MAP – Technical Abilities and Occupational Hazards
Technical Abilities
Motor Skills
- Move within confined space
- Sit/stand and maintain balance for prolonged periods
- Reach above shoulders and below waist
- Sustain repetitive movement
- Perform client care for an entire length of clinical experience, 8-12 hours
- Sufficient motor function to elicit information from patients by palpation, percussion, and other assessment maneuvers
Fine Motor Skills
- Pick up objects with hands
- Grasp small objects with hands
- Write with pen or pencil
- Keyboard/Type (use a computer)
- Pinch/pick or otherwise work with fingers (syringe; withdraw blood)
- Twist (turn knobs with hands)
- Squeeze with finger (eye dropper)
Critical Thinking Skills
- Identify cause and effect relationships
- Plan/control activities for others
- Synthesize knowledge and skills
- Sequence information
Physical Strength and Mobility
- Push or pull clients to ensure proper positioning
- Support client during ambulation
- Lift clients to transfer
- Move heavy objects
- Defend self against combative client
- Carry equipment/supplies
- Use upper body strength (CPR, restrain a client)
- Squeeze with hands (fire extinguisher)
- Twist and bend
- Stoop, squat
- Move quickly
- Climb (ladder stairs)
- Physical endurance to complete an 8 hour shift
- Lift 50 lbs
Sensory
- The ability to demonstrate visual and auditory acuity within normal range (with correction if needed) in order to observe a patient accurately at a distance and close at hand.
- Auditory interpretation of normal speaking level sound
- Accurately interpret faint voices
- Auscultate faint body sounds (BP), bowel sounds, lung sounds, heart sounds
- Use depth perception and peripheral vision
- Accurately interpret small print on medication containers, syringes, discriminate color changes, read type at 8 font, and document on college ruled paper
- Accurately read monitors and equipment calibrations
- Detect odors from client
- Detect smoke, gases or noxious smells
- Feel vibrations (pulses)
- Detect temperature
- Feel differences in surface characteristics
- Feel differences in sizes, shapes (palpate vein)
- Detect environmental temperature
Emotional Stability
- Establish therapeutic boundaries
- Provide client with emotional support
- Adapt to rapidly changing environmental support
- Deal with unexpected (crisis)
- Focus attention on task
- Perform multiple responsibilities concurrently
- Handle strong emotions (grief)
- Maintain behavioral decorum in stressful situations
- Maintain adequate concentration and attention in client care settings
Interpersonal Skills
- Negotiate interpersonal conflict
- Respect differences in clients
- Provide client with emotional support
- Establish rapport with clients and co-workers
- Teach and provide information in an accurate and effective manner
- Report client information to other caregivers
Arithmetic Competence
- Read & understand columns of writing
- Read digital displays and graphics printouts (I&O)
- Calibrate equipment
- Convert numbers to/from metric
- Read graphs (vital sign sheets)
- Measure time (duration)
- Count rates (pulse rate)
- Calculate medication dosages & IV solution rates
- Use measuring tools (thermometer)
- Read measurement marks (scales)
- Add, subtract, multiply, divide
- Use a calculator
- Write number in records
Analytical Thinking Skills
- Transfer knowledge from one situation to another
- Evaluate outcomes
- Problem solve and prioritize
- Use short and long term memory
- Accurately assess B/P, heart, lung, vascular and abdominal sounds
- Identify cyanosis, absence of respiration and movements of client rapidly and accurately
- Accurately process information on medication container, physician’s orders, equipment calibrations, printed documents, flow and graphic sheets, medication administration records, and other medical records
Occupational Hazards
Medical Assisting is a profession with many rewards, as practitioners can perform both administrative and clinical services, filling several roles in a variety of healthcare environments.

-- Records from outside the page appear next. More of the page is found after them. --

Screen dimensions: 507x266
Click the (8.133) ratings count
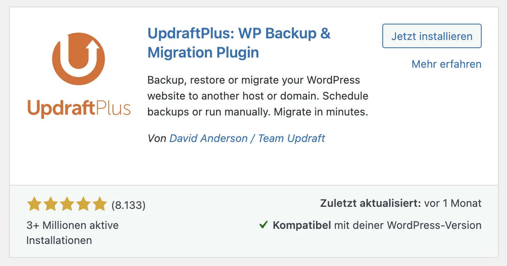click(128, 205)
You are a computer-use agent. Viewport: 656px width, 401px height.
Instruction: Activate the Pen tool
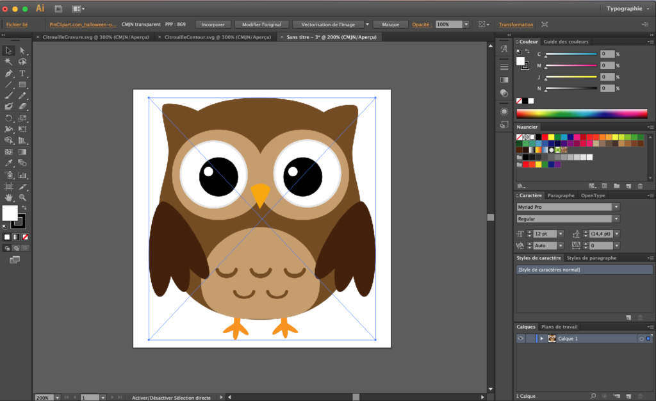coord(8,72)
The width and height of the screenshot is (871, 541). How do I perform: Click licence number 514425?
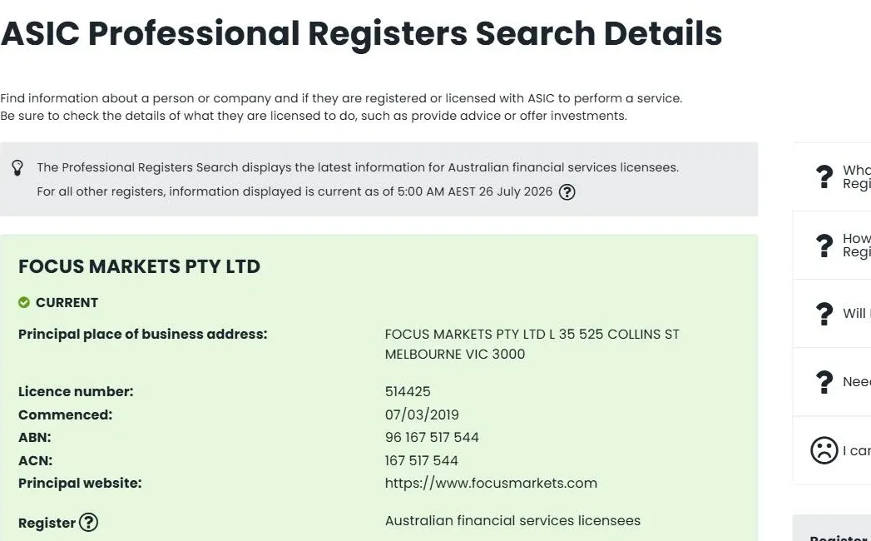coord(408,391)
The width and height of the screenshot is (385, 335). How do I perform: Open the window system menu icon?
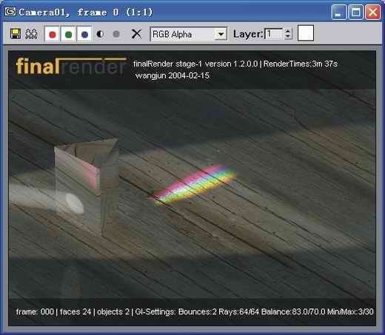coord(10,11)
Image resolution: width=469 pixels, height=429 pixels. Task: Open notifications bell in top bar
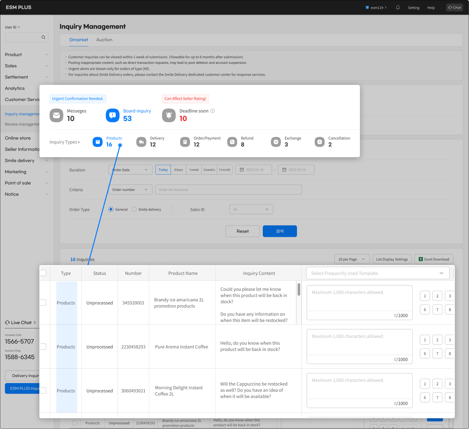[398, 8]
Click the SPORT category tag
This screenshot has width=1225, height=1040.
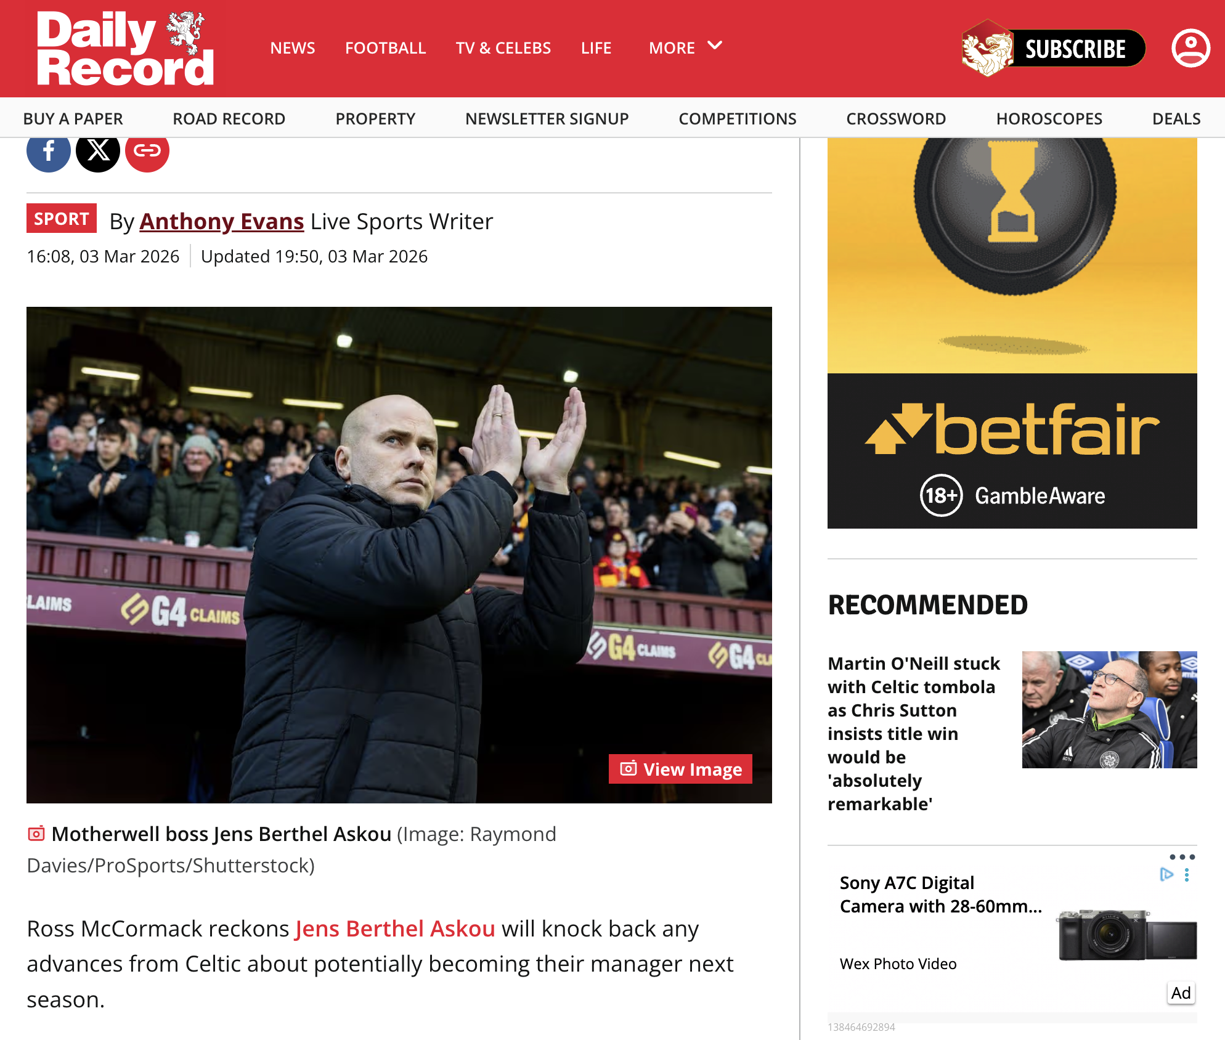click(62, 218)
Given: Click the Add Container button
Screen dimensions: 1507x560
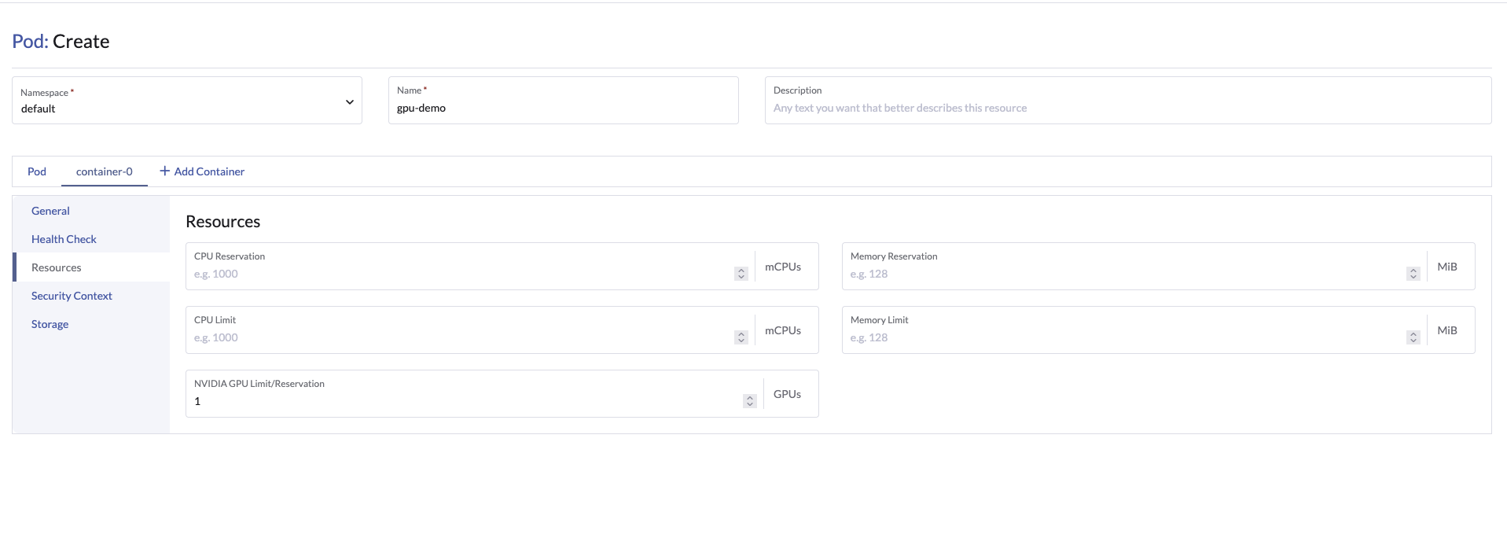Looking at the screenshot, I should (202, 171).
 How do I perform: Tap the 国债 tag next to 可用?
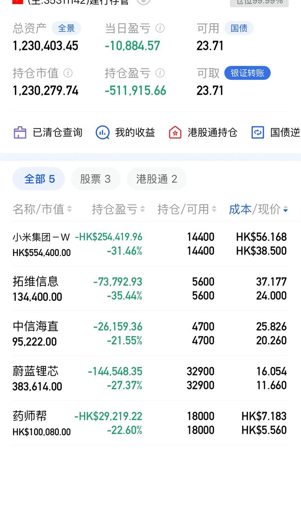click(x=239, y=28)

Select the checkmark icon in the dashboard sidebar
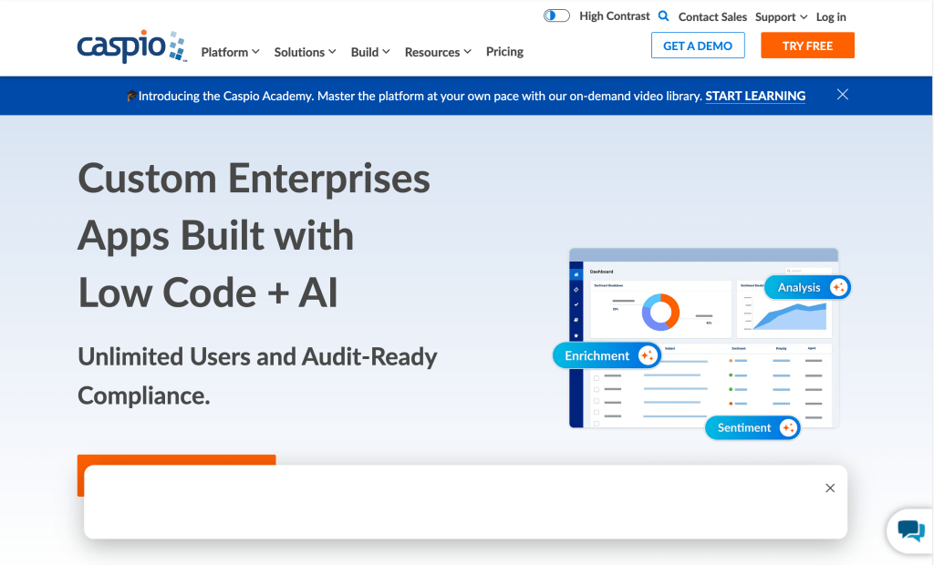click(577, 303)
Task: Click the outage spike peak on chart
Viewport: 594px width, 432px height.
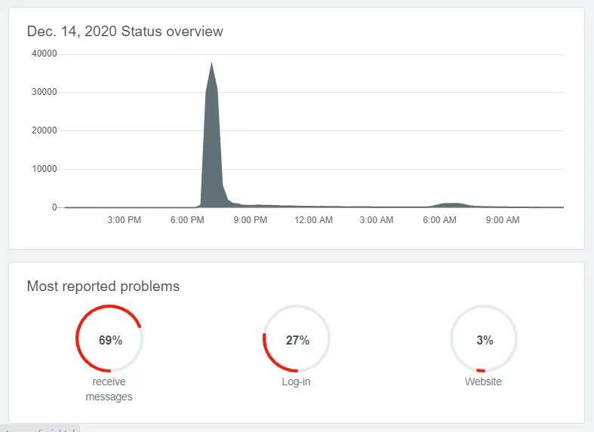Action: (x=211, y=63)
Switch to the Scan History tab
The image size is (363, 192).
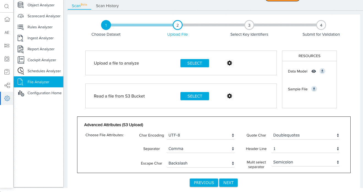coord(107,6)
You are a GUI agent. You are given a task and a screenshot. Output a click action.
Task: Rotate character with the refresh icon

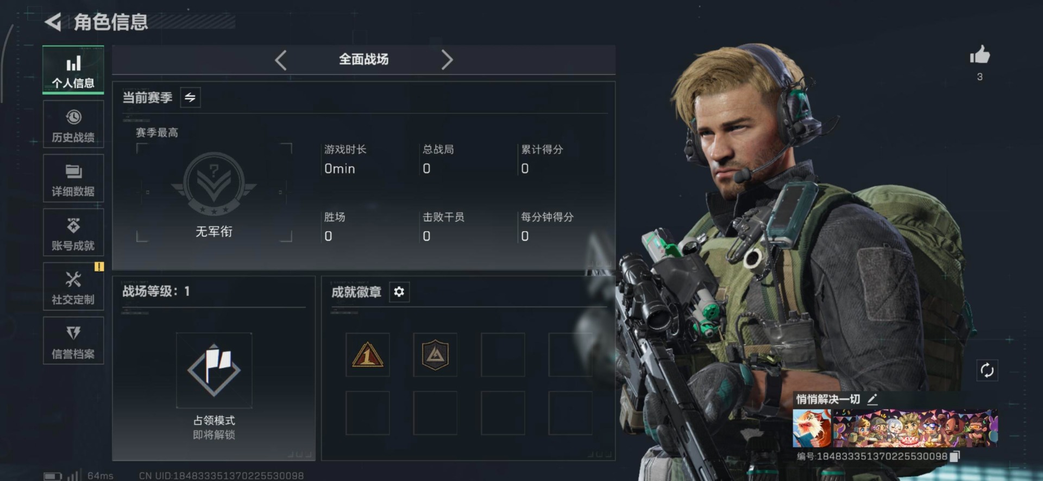987,370
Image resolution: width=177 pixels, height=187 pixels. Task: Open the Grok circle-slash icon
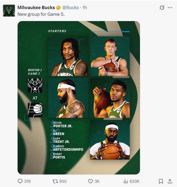point(162,8)
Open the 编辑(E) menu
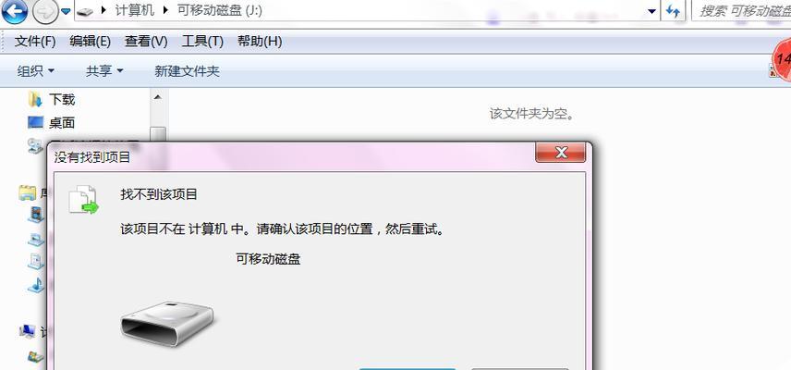Viewport: 791px width, 370px height. [x=90, y=42]
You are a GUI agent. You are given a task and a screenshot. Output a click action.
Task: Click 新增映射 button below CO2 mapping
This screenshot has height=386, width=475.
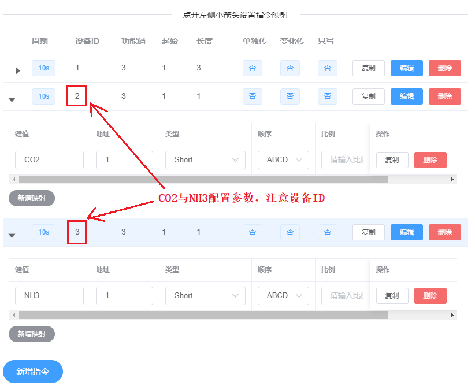[x=32, y=198]
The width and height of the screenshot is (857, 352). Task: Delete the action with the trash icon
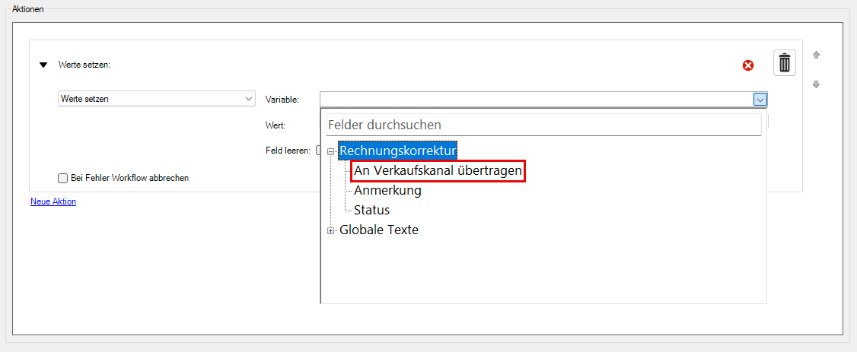(785, 63)
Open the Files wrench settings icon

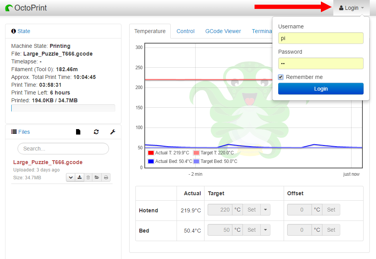(x=113, y=132)
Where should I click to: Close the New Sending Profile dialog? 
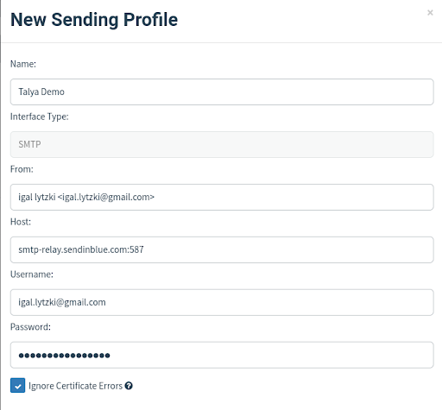[x=430, y=13]
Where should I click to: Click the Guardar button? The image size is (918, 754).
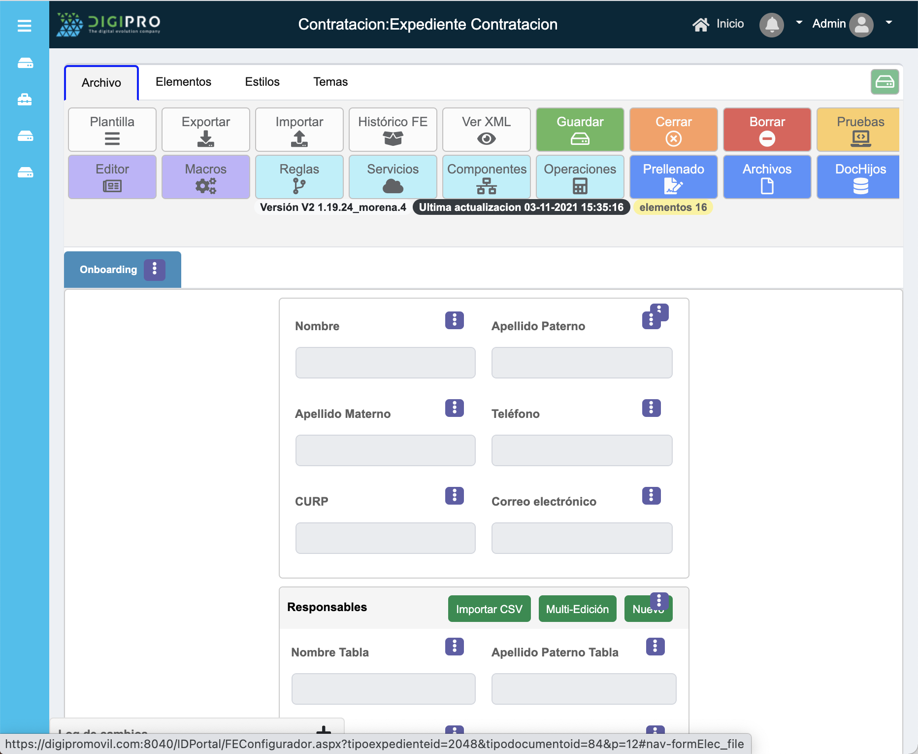(x=580, y=130)
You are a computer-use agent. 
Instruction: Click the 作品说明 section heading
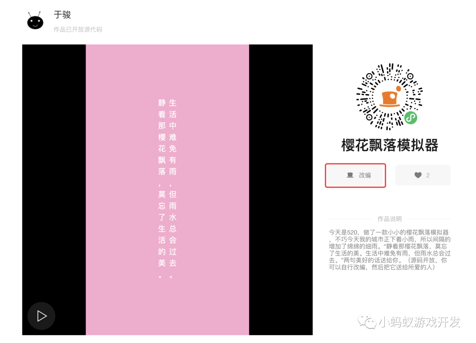(390, 219)
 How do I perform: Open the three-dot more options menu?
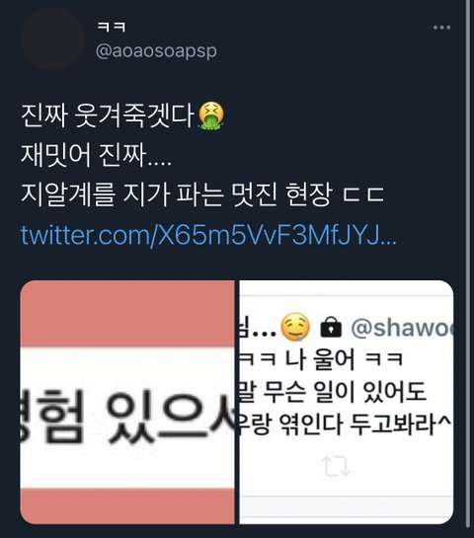tap(441, 28)
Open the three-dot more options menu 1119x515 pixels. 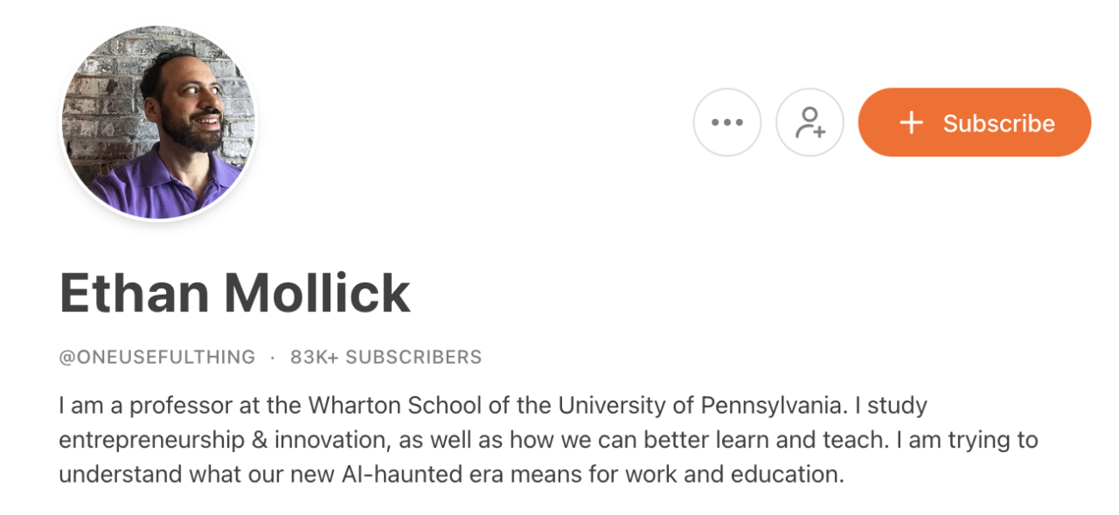click(x=726, y=122)
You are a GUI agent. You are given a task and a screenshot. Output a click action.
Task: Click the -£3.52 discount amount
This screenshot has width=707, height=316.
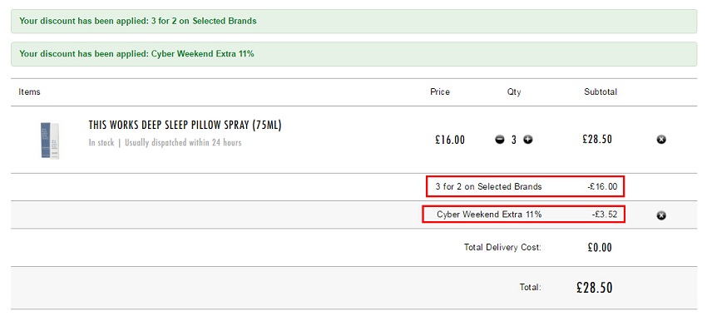[604, 215]
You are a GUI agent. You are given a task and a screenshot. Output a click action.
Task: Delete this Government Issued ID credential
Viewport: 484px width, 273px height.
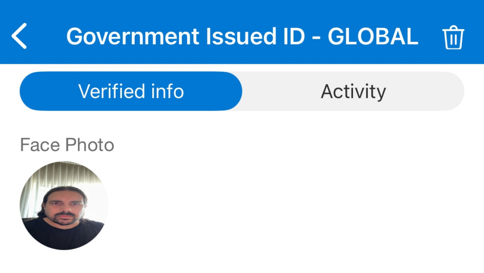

The Bureau of Labor Statistics clearly outlines that it is a growth field, with an anticipated 18% growth from 2020 to 2030.
Medical Assistants work directly with providers and patients, with the goal of providing healthcare and ensuring patient safety. It is a position with a great deal of responsibility.
Occupational Risks
As with any healthcare position, there are certain occupational risks that come into play with being a medical assistant, and those hazards include the following:
- Exposure to infectious diseases
- Sharps injuries
- Bloodborne pathogens and biological hazards
- Chemical and drug exposure
- Ergonomic hazards from lifting, sitting, and repetitive tasks
- Latex allergies
- Stress
At the same time, there are protections set up with the Occupational Safety and Health Act (OSHA), and those protections are particularly important within a healthcare environment. OSHA has a series of standards that protect the safety of healthcare workers and patients.
Accredited medical assisting programs are required to teach students about the hazards that they face on the job and the protocols that can be put into place to ensure a workplace culture that prioritizes safety.